U.S. museum in Texas publishes collection of photos taken in 1945 that show reality of atomic bombings unknown to Americans

by Michiko Tanaka, Staff Writer

The Briscoe Center for American History, a museum attached to the University of Texas at Austin in the United States, has published a collection of photographs in this 75th anniversary year that conveys the horrific conditions in Hiroshima and Nagasaki at the time of the atomic bombings of the two cities. All the photos in the collection, including many never before seen by the American public, were taken by Japanese people. A museum representative said, “These photographs provide stunning and revelatory visual evidence of what happens when nuclear weapons are used against human beings. It could be a beneficial tool as a warning for the future.” An exhibit of the book’s photos is also scheduled to take place at the museum.

The title of the photo collection is Flash of Light, Wall of Fire. It includes a total of 118 photos taken in Hiroshima and Nagasaki during the period from August 6, 1945, the date when the atomic bomb was dropped on Hiroshima, until the end of that year.

*Complete the following:*
(a) According to the article on the atomic bombing photo collection, how many photos does the book include?
(b) Carry on the article about the Hiroshima and Nagasaki photo collection from its final sentence.

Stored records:
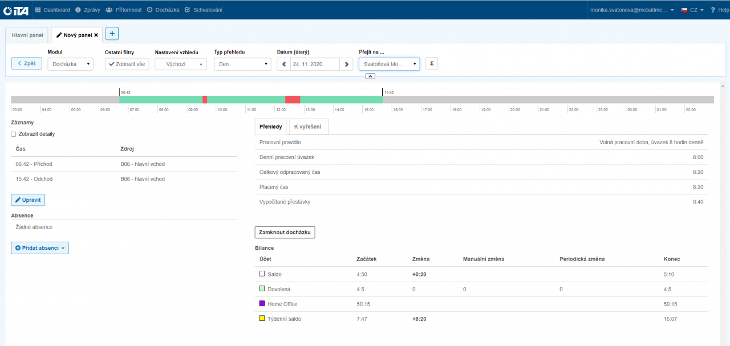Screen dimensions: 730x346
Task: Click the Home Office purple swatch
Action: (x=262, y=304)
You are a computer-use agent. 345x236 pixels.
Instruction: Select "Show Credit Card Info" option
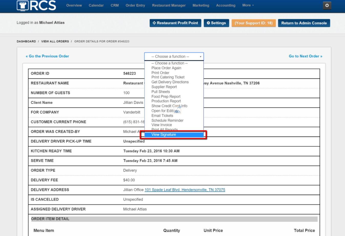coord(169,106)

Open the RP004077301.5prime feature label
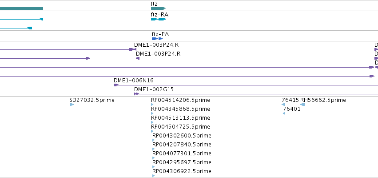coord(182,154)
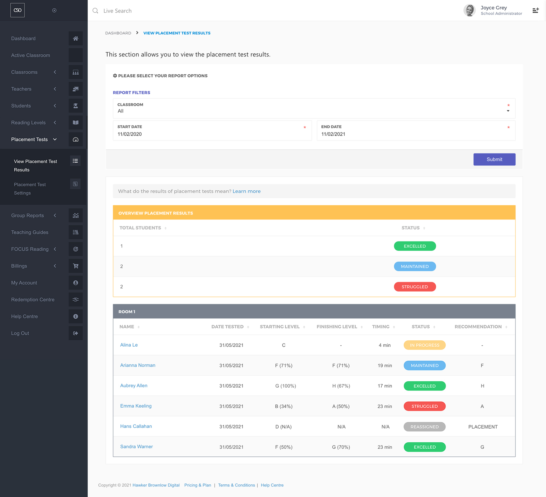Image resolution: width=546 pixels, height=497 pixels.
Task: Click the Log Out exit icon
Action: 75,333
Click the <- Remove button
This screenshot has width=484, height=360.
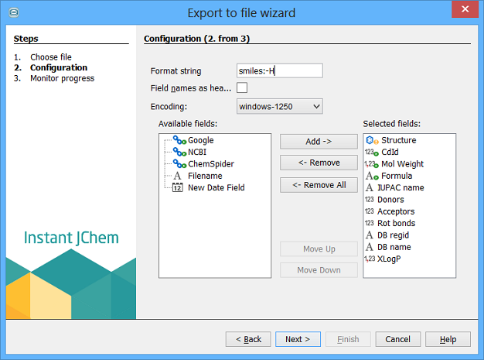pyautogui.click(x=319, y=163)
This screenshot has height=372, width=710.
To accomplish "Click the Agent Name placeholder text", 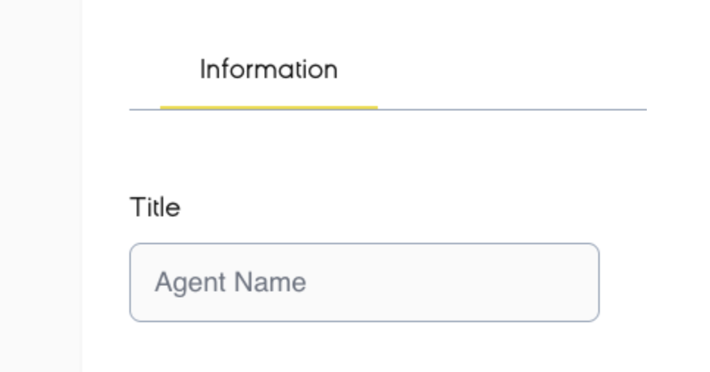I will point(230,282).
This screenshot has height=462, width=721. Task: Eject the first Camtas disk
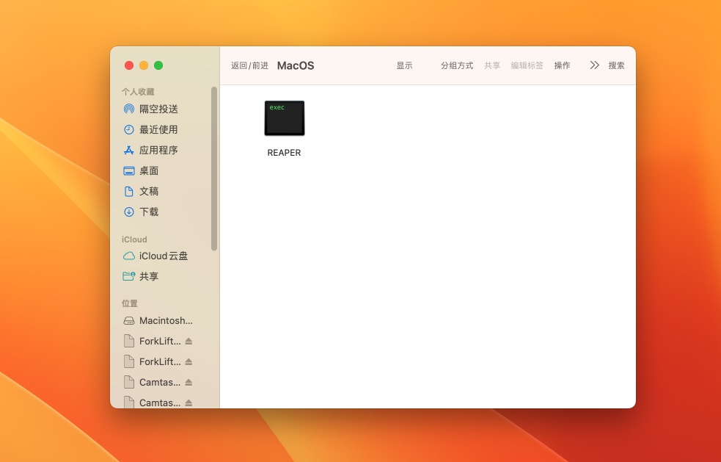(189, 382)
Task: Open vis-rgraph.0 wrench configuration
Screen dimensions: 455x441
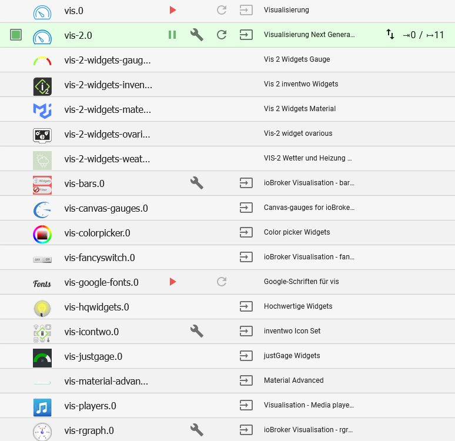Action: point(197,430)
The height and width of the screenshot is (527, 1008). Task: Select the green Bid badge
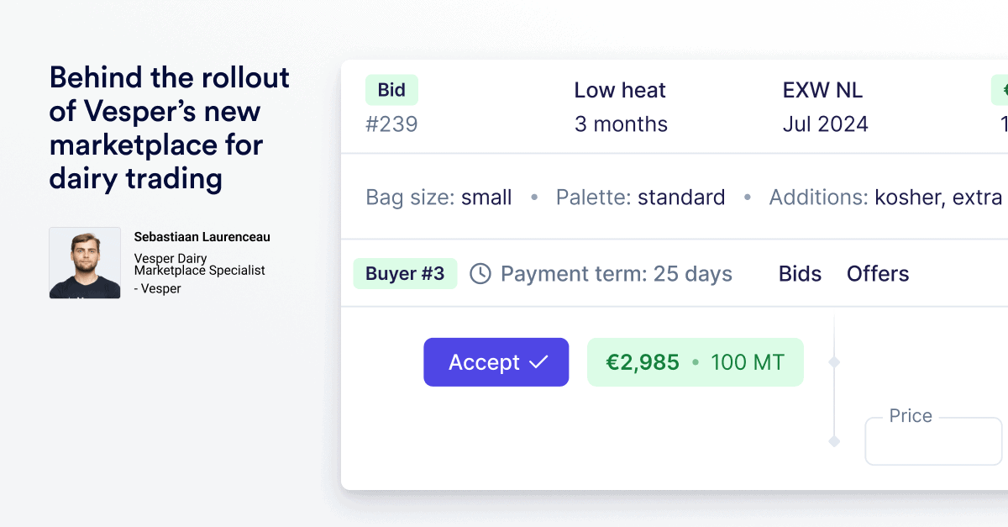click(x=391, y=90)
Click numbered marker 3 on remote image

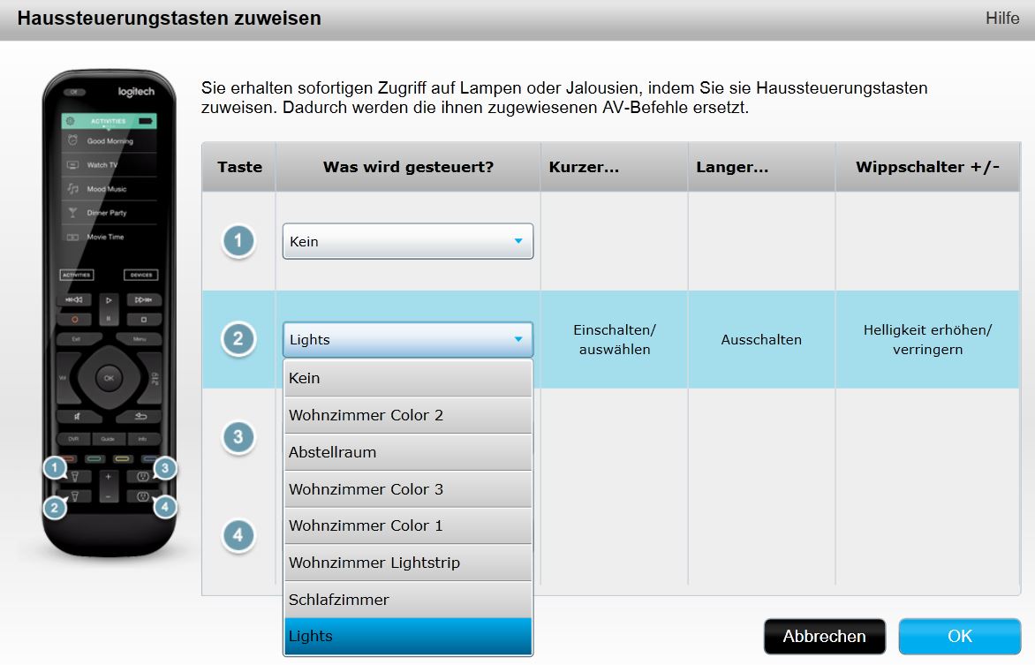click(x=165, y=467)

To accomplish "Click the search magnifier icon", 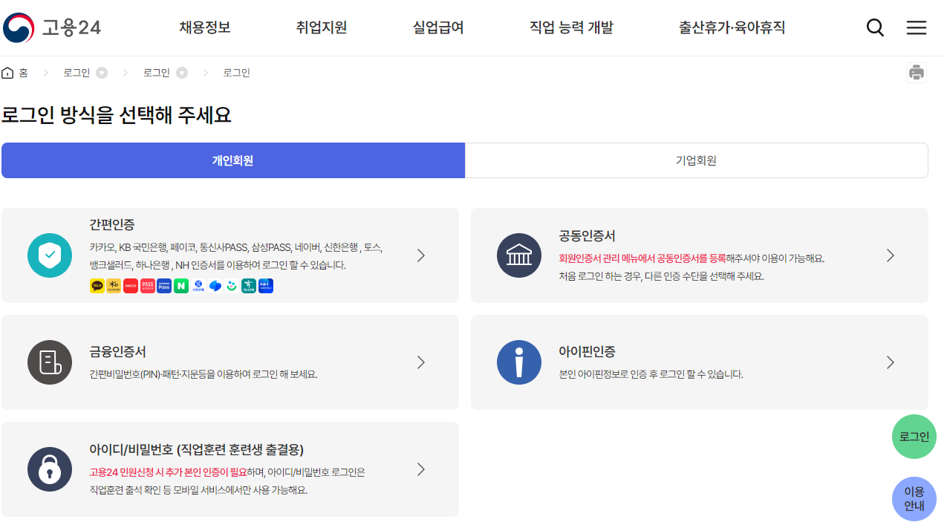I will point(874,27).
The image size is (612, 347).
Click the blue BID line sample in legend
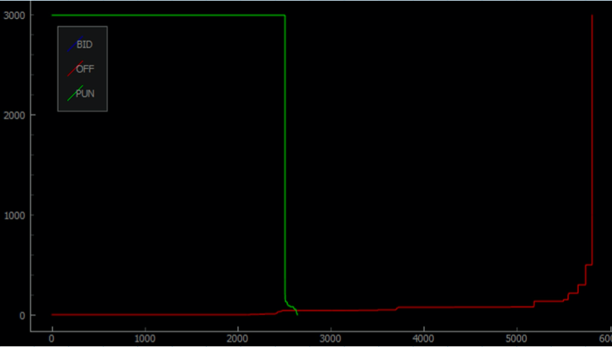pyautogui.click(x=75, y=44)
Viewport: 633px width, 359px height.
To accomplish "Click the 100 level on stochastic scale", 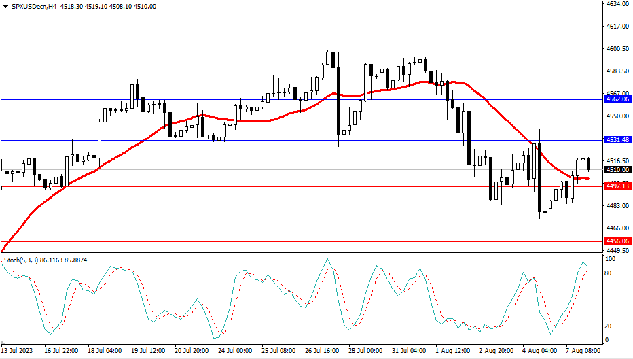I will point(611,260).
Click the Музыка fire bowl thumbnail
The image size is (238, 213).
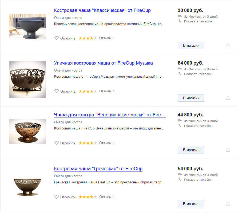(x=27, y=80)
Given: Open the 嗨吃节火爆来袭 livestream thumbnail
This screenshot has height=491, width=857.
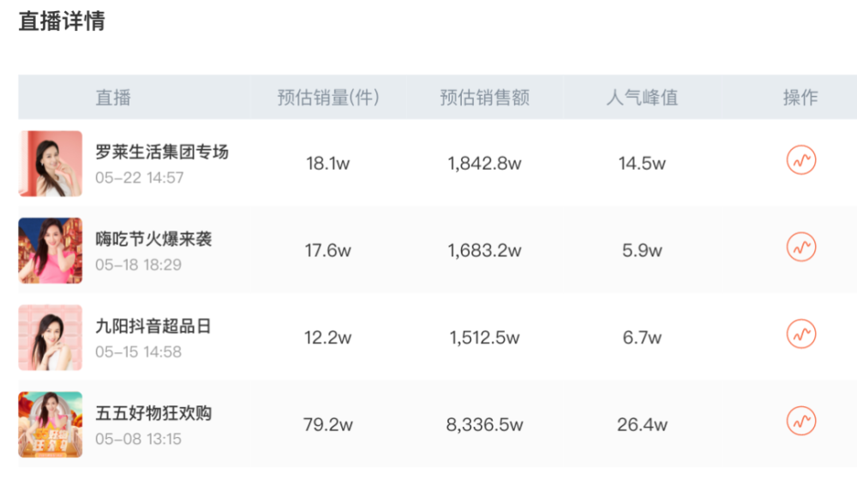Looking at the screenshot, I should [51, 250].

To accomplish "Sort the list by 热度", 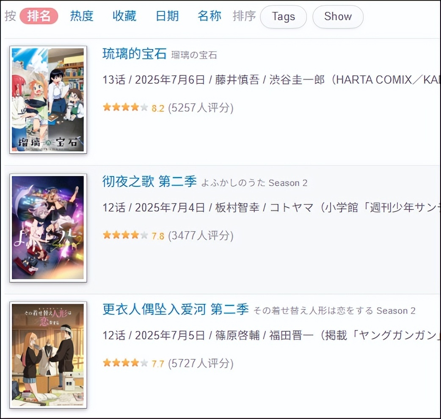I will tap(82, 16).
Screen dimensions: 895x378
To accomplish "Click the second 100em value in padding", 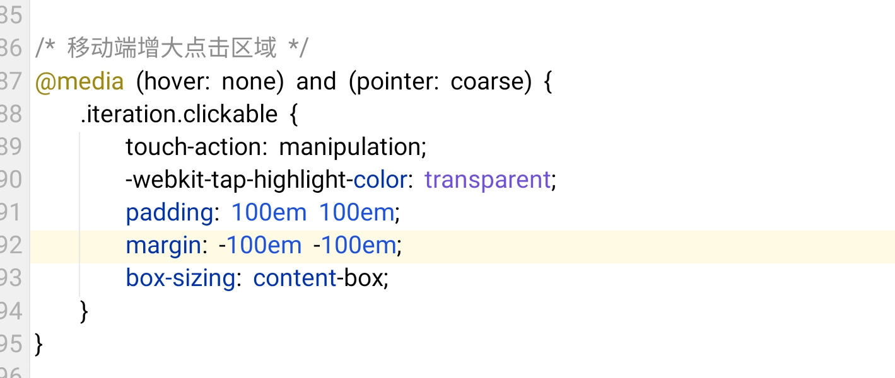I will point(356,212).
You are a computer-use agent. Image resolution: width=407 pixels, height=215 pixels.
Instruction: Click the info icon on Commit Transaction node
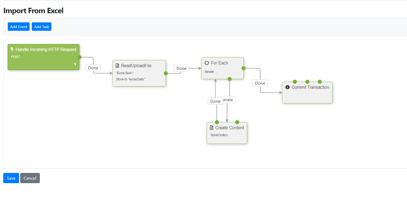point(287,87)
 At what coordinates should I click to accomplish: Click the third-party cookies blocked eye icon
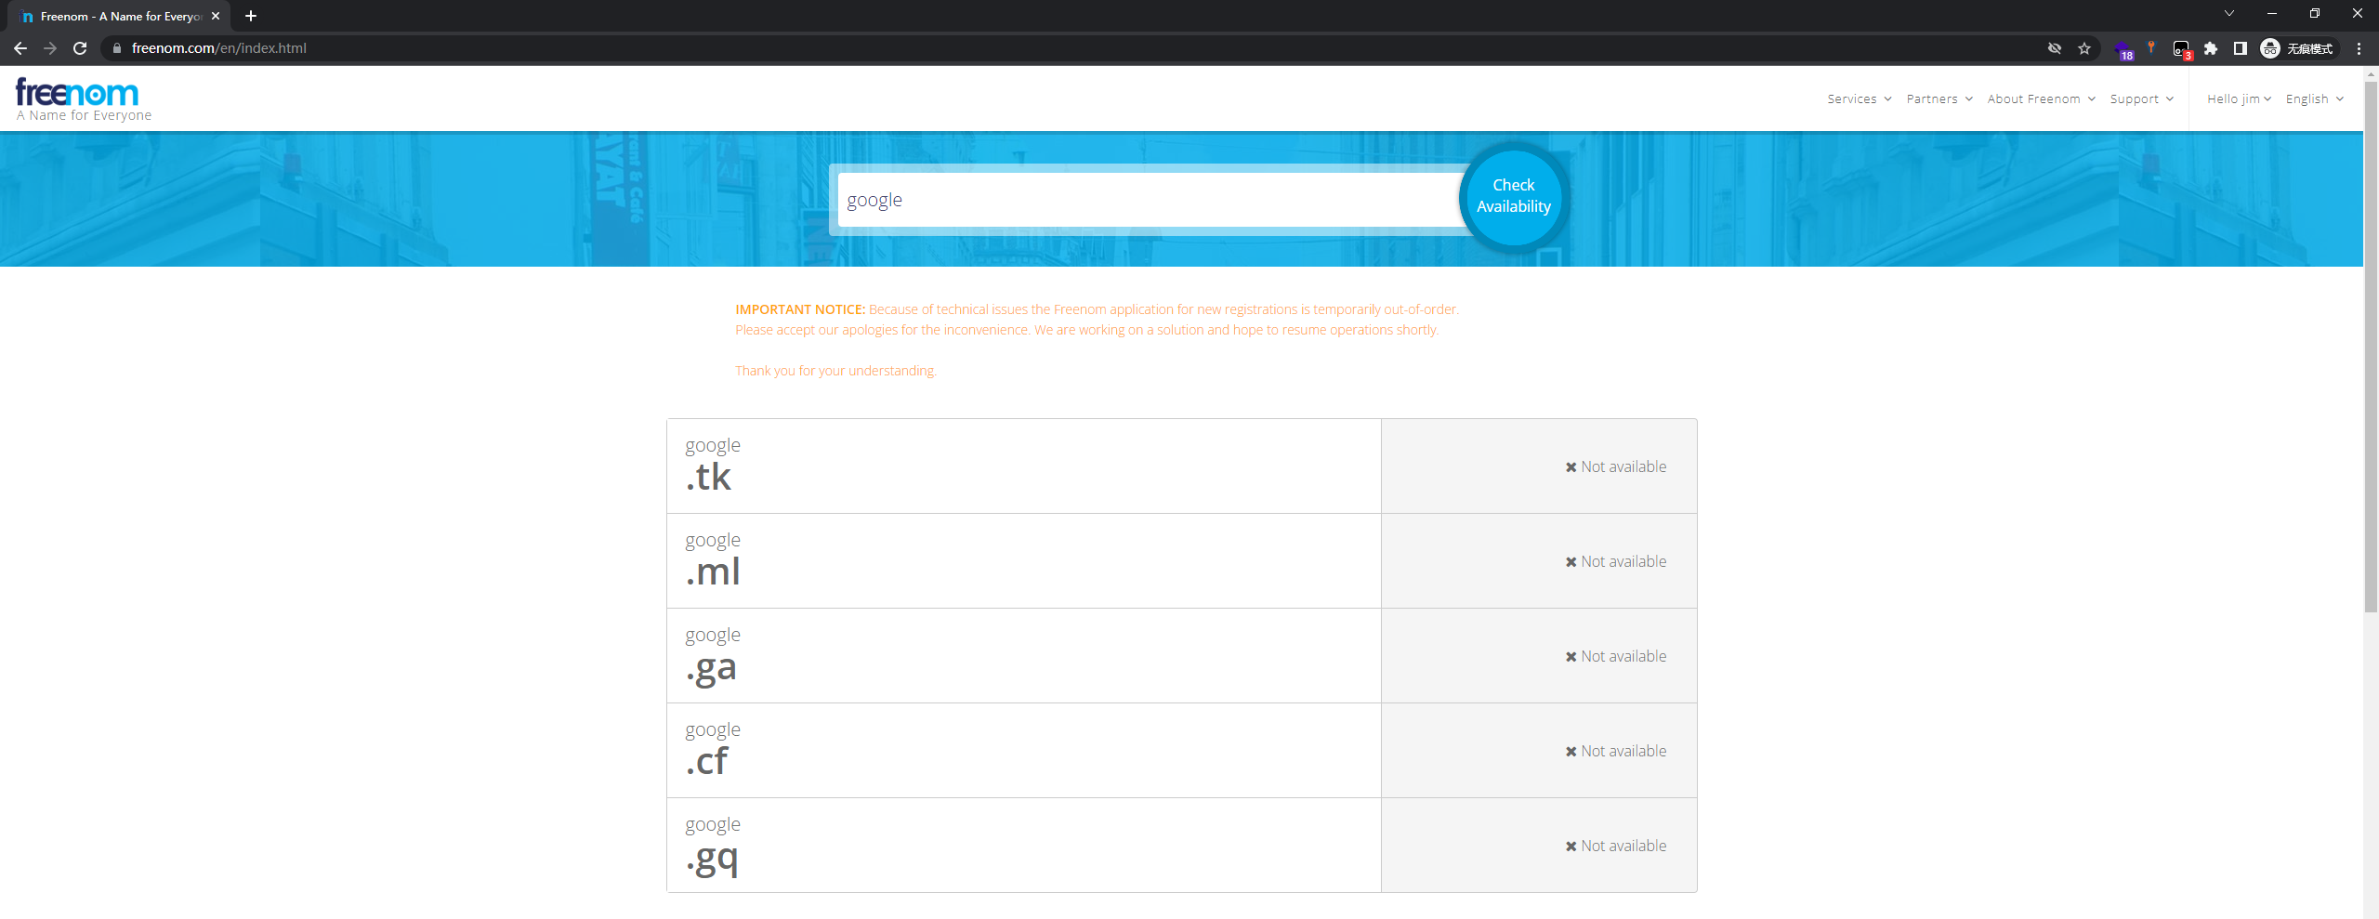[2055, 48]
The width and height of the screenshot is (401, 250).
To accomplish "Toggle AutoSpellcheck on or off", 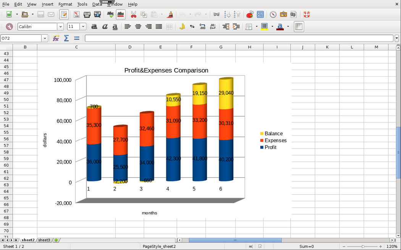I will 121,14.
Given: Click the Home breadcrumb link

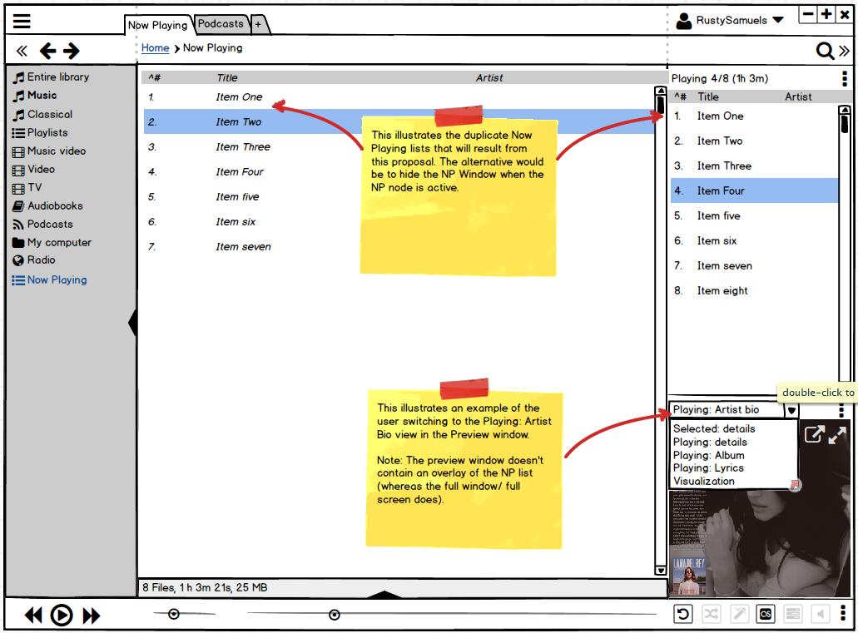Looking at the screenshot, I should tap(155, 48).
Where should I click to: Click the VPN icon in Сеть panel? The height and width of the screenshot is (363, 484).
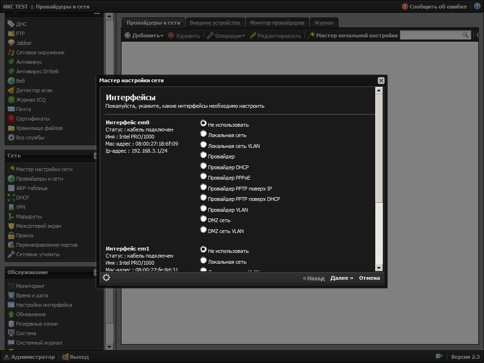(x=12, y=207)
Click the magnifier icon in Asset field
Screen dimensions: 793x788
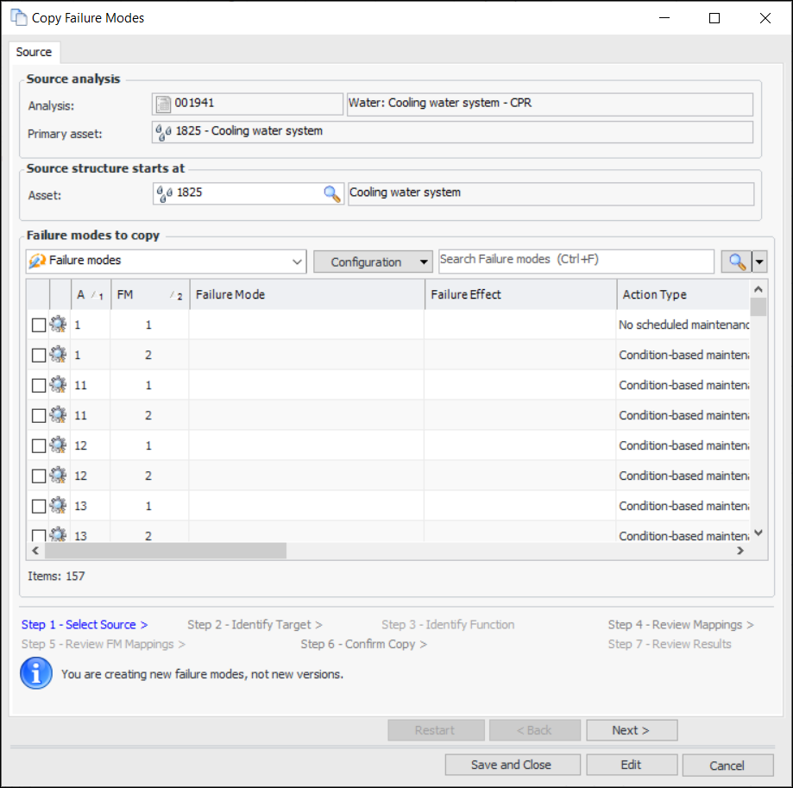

*Numbered answers:*
(a) 118 photos.

(b)
The photos were taken by 16 photographers and others who belonged to the Japanese military and members of a special team with the former Ministry of Education that had been tasked with investigating the devastation caused by the atomic bombings. For use in the collection, the museum selected photos that capture details of the reality of the devastation, such as wounded citizens lying down at a first-aid station, a woman receiving treatment for her burns, and images of the devastated cities themselves.

Don Carleton, 73, executive director of the museum, drew up the plans for publication. Mr. Carleton explained he had been inspired by a photo collection released in 2015 by the Anti-Nuclear Photographer’s Movement (ANPM; with offices in Asaka City, Saitama Prefecture), a Japanese group working on the collection and preservation of photos related to the atomic bombings. “The dominant visual impression of nuclear war in American culture is the mushroom cloud — that is the view from a distance. The great strength of the photographs taken from the ground level is that it forces us to comprehend the effects of nuclear war,” said Mr. Carleton. Against a backdrop of a heightened sense of crisis over escalation of tensions among nuclear powers, he started making preparations in 2018 toward publication of the collection.

Nevertheless, careful review was necessary before the collection could be commercialized. In the United States, a deep-seated opinion persists in which use of the atomic bombs are believed to have helped hasten the end of World War II. In fact, Mr. Carleton’s father belonged to the U.S. Army Air Force during the war and underwent training to invade Japan’s mainland. His father believed his life had been saved because of the atomic bombings.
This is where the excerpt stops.